Work to be completed: Line by line, copy the records below exactly.

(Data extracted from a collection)

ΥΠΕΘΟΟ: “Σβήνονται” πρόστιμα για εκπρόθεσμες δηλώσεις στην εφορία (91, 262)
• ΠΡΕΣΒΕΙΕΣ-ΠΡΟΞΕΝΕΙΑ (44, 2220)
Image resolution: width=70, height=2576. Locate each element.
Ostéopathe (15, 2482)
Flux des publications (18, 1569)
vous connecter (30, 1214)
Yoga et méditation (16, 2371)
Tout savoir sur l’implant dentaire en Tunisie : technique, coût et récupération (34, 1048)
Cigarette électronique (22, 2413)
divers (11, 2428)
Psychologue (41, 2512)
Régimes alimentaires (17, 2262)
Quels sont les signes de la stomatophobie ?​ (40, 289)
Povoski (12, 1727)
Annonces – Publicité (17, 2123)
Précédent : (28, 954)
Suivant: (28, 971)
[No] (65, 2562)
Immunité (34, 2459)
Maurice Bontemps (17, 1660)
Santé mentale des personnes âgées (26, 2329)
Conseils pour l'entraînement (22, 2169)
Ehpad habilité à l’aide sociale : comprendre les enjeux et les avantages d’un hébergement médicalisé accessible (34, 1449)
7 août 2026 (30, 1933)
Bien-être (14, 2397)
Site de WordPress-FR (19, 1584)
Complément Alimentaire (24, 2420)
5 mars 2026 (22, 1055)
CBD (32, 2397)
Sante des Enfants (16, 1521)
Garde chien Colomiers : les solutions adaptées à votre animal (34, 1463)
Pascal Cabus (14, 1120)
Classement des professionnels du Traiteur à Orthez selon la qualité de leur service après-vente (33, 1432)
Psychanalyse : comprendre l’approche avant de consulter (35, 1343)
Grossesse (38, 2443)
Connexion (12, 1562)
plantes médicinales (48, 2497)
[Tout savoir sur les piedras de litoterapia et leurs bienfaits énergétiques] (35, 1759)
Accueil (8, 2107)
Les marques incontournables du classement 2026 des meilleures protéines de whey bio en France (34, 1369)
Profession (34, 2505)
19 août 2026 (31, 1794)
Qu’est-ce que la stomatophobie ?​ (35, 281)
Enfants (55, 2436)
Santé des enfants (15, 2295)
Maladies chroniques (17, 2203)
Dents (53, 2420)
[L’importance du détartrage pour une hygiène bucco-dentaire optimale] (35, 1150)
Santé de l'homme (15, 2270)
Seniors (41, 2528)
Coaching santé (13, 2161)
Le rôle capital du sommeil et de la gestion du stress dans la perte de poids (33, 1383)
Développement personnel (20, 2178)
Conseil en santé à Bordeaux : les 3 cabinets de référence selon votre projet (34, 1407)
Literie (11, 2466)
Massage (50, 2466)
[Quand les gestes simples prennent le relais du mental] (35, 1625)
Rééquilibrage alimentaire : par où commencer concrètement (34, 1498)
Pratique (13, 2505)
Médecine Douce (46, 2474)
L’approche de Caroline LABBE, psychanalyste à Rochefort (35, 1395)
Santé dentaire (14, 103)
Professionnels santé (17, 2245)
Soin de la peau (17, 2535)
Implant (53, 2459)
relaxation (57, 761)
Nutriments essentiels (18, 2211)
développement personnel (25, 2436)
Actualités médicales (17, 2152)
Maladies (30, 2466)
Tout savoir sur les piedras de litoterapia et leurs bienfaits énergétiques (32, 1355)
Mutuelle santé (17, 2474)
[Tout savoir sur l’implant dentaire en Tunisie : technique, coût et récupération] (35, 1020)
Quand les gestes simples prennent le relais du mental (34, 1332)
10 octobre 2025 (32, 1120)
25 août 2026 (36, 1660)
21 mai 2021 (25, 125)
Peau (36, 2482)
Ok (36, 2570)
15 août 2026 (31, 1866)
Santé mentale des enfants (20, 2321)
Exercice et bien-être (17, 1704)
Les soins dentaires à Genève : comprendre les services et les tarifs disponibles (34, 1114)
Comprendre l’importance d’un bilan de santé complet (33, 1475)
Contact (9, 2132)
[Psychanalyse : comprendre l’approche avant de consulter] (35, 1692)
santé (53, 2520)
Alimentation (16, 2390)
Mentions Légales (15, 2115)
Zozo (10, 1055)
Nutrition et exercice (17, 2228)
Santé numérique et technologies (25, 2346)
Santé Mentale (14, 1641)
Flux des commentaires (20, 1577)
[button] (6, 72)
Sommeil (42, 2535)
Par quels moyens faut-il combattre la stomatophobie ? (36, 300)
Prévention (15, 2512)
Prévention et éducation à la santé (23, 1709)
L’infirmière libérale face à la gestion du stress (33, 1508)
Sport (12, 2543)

Reply to the task:
ΥΠΕΘΟΟ: “Σβήνονται” πρόστιμα για εκπρόθεσμες δηλώσεις στην εφορία (91, 262)
• ΠΡΕΣΒΕΙΕΣ-ΠΡΟΞΕΝΕΙΑ (44, 2220)
Image resolution: width=70, height=2576. Locate each element.
Ostéopathe (15, 2482)
Flux des publications (18, 1569)
vous connecter (30, 1214)
Yoga et méditation (16, 2371)
Tout savoir sur l’implant dentaire en Tunisie : technique, coût et récupération (34, 1048)
Cigarette électronique (22, 2413)
divers (11, 2428)
Psychologue (41, 2512)
Régimes alimentaires (17, 2262)
Quels sont les signes de la stomatophobie ?​ (40, 289)
Povoski (12, 1727)
Annonces – Publicité (17, 2123)
Précédent : (28, 954)
Suivant: (28, 971)
[No] (65, 2562)
Immunité (34, 2459)
Maurice Bontemps (17, 1660)
Santé mentale des personnes âgées (26, 2329)
Conseils pour l'entraînement (22, 2169)
Ehpad habilité à l’aide sociale : comprendre les enjeux et les avantages d’un hébergement médicalisé accessible (34, 1449)
7 août 2026 (30, 1933)
Bien-être (14, 2397)
Site de WordPress-FR (19, 1584)
Complément Alimentaire (24, 2420)
5 mars 2026 (22, 1055)
CBD (32, 2397)
Sante des Enfants (16, 1521)
Garde chien Colomiers : les solutions adaptées à votre animal (34, 1463)
Pascal Cabus (14, 1120)
Classement des professionnels du Traiteur à Orthez selon la qualité de leur service après-vente (33, 1432)
Psychanalyse : comprendre l’approche avant de consulter (35, 1343)
Grossesse (38, 2443)
Connexion (12, 1562)
plantes médicinales (48, 2497)
[Tout savoir sur les piedras de litoterapia et leurs bienfaits énergétiques] (35, 1759)
Accueil (8, 2107)
Les marques incontournables du classement 2026 des meilleures protéines de whey bio en France (34, 1369)
Profession (34, 2505)
19 août 2026 (31, 1794)
Qu’est-ce que la stomatophobie ?​ (35, 281)
Enfants (55, 2436)
Santé des enfants (15, 2295)
Maladies chroniques (17, 2203)
Dents (53, 2420)
[L’importance du détartrage pour une hygiène bucco-dentaire optimale] (35, 1150)
Santé de l'homme (15, 2270)
Seniors (41, 2528)
Coaching santé (13, 2161)
Le rôle capital du sommeil et de la gestion du stress dans la perte de poids (33, 1383)
Développement personnel (20, 2178)
Conseil en santé à Bordeaux : les 3 cabinets de référence selon votre projet (34, 1407)
Literie (11, 2466)
Massage (50, 2466)
[Quand les gestes simples prennent le relais du mental] (35, 1625)
Rééquilibrage alimentaire : par où commencer concrètement (34, 1498)
Pratique (13, 2505)
Médecine Douce (46, 2474)
L’approche de Caroline LABBE, psychanalyste à Rochefort (35, 1395)
Santé dentaire (14, 103)
Professionnels santé (17, 2245)
Soin de la peau (17, 2535)
Implant (53, 2459)
relaxation (57, 761)
Nutriments essentiels (18, 2211)
développement personnel (25, 2436)
Actualités médicales (17, 2152)
Maladies (30, 2466)
Tout savoir sur les piedras de litoterapia et leurs bienfaits énergétiques (32, 1355)
Mutuelle santé (17, 2474)
[Tout savoir sur l’implant dentaire en Tunisie : technique, coût et récupération] (35, 1020)
Quand les gestes simples prennent le relais du mental (34, 1332)
10 octobre 2025 (32, 1120)
25 août 2026 (36, 1660)
21 mai 2021 (25, 125)
Peau (36, 2482)
Ok (36, 2570)
15 août 2026 (31, 1866)
Santé mentale des enfants (20, 2321)
Exercice et bien-être (17, 1704)
Les soins dentaires à Genève : comprendre les services et les tarifs disponibles (34, 1114)
Comprendre l’importance d’un bilan de santé complet (33, 1475)
Contact (9, 2132)
[Psychanalyse : comprendre l’approche avant de consulter] (35, 1692)
santé (53, 2520)
Alimentation (16, 2390)
Mentions Légales (15, 2115)
Zozo (10, 1055)
Nutrition et exercice (17, 2228)
Santé numérique et technologies (25, 2346)
Santé Mentale (14, 1641)
Flux des commentaires (20, 1577)
[button] (6, 72)
Sommeil (42, 2535)
Par quels moyens faut-il combattre la stomatophobie ? (36, 300)
Prévention (15, 2512)
Prévention et éducation à la santé (23, 1709)
L’infirmière libérale face à la gestion du stress (33, 1508)
Sport (12, 2543)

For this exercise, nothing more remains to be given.